The treatment uses RNA molecules that can infiltrate cells and reverse a specific mutation linked to Leber congenital amaurosis, an eye disease that causes blindness early in life, according to research published Thursday in the journal Nature Medicine. And interestingly, the University of Pennsylvania School of Medicine researchers behind the treatment discovered its long-term effects largely by accident.

The mutation behind Leber congenital amaurosis prevents cells from producing the CEP290 protein, which is crucial for the eye's photoreceptor cells. The treatment sneaks RNA into those cells and triggers CEP290 production, essentially reversing the mutation for months at a time.

The researchers first tested out this gene therapy in 2019, according to a press release on the study, in an earlier experiment where patients were injected every three months. Those patients saw continual improvement in their eyesight because the RNA was repeatedly replenished. But one participant only got the initial injection and then backed out over concerns about potential side effects.

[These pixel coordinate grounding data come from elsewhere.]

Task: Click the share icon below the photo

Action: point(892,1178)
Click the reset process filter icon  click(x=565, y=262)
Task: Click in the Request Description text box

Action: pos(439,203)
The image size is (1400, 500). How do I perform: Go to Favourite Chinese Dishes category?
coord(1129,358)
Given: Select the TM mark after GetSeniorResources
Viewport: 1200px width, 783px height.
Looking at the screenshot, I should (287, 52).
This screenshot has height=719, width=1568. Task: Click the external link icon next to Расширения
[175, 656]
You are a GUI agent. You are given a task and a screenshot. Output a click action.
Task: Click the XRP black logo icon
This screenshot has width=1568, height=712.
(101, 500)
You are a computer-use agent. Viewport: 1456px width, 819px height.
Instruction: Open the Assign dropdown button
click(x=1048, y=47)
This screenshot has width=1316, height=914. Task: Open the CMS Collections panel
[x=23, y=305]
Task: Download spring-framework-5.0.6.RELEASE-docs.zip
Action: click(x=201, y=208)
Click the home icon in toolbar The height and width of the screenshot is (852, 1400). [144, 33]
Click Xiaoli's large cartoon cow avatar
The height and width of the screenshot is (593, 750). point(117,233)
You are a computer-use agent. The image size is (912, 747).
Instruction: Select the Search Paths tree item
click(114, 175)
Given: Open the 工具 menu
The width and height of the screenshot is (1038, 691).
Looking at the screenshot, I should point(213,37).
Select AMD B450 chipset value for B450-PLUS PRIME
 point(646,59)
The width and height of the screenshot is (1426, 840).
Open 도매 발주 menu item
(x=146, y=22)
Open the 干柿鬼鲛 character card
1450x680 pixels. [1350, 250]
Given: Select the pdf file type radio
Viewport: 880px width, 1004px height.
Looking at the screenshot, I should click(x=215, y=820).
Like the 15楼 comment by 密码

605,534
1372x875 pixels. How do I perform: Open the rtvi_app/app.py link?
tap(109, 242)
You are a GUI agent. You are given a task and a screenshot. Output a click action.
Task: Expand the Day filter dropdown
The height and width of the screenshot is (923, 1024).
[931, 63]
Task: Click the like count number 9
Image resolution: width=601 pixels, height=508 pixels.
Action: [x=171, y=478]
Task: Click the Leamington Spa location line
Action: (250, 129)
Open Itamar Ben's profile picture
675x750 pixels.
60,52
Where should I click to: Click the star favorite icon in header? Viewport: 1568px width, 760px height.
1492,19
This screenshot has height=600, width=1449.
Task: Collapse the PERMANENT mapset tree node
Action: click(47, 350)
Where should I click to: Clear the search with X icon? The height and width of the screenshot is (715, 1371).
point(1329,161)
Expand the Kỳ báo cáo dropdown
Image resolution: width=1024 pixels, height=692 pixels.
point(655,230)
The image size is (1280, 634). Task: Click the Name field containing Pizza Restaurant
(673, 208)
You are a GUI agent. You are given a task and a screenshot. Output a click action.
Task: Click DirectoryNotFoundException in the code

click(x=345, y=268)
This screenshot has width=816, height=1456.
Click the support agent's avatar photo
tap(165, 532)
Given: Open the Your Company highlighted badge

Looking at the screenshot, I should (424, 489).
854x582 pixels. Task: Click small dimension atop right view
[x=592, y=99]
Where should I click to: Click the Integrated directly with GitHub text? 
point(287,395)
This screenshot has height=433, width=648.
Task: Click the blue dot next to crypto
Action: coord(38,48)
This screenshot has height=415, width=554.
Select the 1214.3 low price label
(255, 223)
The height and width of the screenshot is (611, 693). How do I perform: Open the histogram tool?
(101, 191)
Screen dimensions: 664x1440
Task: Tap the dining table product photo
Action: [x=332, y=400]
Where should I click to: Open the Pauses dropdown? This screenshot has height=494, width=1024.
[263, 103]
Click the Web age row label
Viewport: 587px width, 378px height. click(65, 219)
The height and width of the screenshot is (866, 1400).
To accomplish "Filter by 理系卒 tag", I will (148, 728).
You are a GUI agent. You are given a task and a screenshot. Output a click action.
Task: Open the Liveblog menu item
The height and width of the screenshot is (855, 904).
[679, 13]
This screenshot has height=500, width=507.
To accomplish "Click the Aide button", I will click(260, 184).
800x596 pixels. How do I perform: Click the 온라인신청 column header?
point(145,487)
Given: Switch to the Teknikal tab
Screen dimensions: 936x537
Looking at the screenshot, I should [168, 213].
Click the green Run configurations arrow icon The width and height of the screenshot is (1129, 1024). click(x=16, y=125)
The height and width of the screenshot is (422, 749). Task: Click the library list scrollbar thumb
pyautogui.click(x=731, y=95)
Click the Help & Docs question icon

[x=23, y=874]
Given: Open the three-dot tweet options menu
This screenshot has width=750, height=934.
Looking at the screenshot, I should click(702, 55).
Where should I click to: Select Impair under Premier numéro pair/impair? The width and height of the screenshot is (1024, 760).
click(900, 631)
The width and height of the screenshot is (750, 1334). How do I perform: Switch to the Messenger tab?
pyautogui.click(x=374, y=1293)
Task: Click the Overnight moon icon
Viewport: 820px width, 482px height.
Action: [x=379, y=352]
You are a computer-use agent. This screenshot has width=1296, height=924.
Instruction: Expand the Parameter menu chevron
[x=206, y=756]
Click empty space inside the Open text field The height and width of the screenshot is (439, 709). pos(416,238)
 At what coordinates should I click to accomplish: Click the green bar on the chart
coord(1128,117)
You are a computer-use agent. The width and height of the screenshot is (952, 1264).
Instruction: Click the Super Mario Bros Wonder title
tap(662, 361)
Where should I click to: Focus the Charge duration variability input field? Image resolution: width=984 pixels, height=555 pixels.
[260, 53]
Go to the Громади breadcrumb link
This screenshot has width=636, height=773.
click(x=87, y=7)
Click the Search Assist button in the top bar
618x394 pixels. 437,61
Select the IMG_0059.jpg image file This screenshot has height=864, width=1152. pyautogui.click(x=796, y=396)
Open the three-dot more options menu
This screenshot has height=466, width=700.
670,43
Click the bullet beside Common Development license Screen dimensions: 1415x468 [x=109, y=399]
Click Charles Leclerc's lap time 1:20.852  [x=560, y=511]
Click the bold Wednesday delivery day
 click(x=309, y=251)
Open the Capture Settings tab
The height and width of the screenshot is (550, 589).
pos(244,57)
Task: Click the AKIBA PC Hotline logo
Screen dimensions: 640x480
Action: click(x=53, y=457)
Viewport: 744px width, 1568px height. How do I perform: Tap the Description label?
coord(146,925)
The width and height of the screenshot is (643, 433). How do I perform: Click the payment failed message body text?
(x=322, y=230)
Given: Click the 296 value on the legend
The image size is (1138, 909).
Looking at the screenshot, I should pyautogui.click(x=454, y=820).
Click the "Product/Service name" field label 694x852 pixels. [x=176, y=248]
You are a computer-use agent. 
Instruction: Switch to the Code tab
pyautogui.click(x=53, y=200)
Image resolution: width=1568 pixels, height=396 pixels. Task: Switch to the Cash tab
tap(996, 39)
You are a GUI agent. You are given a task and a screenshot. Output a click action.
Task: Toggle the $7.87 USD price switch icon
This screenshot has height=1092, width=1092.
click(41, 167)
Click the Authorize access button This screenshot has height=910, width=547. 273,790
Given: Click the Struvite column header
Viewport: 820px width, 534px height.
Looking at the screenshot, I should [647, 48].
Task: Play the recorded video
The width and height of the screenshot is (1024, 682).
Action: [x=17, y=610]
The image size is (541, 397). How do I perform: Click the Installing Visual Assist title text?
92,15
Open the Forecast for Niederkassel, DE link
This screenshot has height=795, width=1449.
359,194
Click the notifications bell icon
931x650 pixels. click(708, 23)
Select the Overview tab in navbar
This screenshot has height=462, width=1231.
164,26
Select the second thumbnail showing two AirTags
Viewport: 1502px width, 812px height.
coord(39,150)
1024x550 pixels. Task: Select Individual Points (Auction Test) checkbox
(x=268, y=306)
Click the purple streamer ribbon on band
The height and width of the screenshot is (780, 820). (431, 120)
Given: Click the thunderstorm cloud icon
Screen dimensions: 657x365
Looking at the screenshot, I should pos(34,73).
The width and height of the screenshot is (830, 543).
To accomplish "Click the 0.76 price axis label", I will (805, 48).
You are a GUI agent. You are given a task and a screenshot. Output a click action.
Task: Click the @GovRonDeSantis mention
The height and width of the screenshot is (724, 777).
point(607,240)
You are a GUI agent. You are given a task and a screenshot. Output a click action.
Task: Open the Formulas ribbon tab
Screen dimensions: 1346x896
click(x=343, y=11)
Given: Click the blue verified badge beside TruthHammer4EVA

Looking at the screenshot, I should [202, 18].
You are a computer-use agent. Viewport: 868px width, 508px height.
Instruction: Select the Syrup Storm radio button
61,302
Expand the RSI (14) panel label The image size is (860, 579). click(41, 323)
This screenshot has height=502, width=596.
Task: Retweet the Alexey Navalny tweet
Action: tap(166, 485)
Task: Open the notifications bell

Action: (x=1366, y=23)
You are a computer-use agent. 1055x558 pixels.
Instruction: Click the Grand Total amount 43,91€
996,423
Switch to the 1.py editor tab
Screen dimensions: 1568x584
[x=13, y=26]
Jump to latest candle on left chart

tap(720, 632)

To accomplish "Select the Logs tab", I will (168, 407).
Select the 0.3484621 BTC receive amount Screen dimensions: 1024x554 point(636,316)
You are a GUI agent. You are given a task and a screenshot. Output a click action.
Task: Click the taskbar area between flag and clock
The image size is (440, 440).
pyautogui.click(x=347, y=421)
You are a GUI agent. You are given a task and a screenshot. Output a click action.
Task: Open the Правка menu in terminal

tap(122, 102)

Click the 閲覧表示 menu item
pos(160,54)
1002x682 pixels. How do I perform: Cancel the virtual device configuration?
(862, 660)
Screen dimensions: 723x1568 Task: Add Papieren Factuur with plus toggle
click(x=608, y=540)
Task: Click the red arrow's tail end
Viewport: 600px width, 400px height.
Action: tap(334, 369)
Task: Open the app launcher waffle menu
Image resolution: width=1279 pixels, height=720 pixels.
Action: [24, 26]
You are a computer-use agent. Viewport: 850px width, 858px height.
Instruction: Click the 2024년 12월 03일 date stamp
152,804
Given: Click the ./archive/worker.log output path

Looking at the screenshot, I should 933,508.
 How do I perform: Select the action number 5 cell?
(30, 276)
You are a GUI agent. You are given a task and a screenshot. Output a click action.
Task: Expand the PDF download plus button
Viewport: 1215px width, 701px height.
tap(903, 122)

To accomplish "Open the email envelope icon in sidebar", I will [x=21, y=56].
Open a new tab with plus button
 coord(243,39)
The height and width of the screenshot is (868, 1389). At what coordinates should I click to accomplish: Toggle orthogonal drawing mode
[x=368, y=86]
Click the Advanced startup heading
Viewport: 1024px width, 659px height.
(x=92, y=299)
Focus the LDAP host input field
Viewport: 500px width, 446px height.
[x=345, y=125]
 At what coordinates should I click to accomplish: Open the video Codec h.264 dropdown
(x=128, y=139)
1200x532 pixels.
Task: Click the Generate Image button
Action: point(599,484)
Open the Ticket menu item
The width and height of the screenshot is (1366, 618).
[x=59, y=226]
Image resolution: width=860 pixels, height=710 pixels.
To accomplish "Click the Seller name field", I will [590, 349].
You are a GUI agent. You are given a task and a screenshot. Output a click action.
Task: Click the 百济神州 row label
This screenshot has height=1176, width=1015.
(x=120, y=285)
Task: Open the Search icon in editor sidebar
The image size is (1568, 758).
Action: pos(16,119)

And what a lucky break that they did. The new study focuses on that patient alone and shows that the restored eyesight actually peaked two full months after the injection and lasted for over 15 months — long-term trends that were masked by the other patients' repeated treatments.

As the study authors explain in the press release, that's a great sign for this specific treatment and the field of RNA-based gene therapies at large. Longer-lasting benefits would not only potentially drive down the medical bills associated with repeated injections but give scientists working on other conditions a promising avenue to explore for their own gene therapies.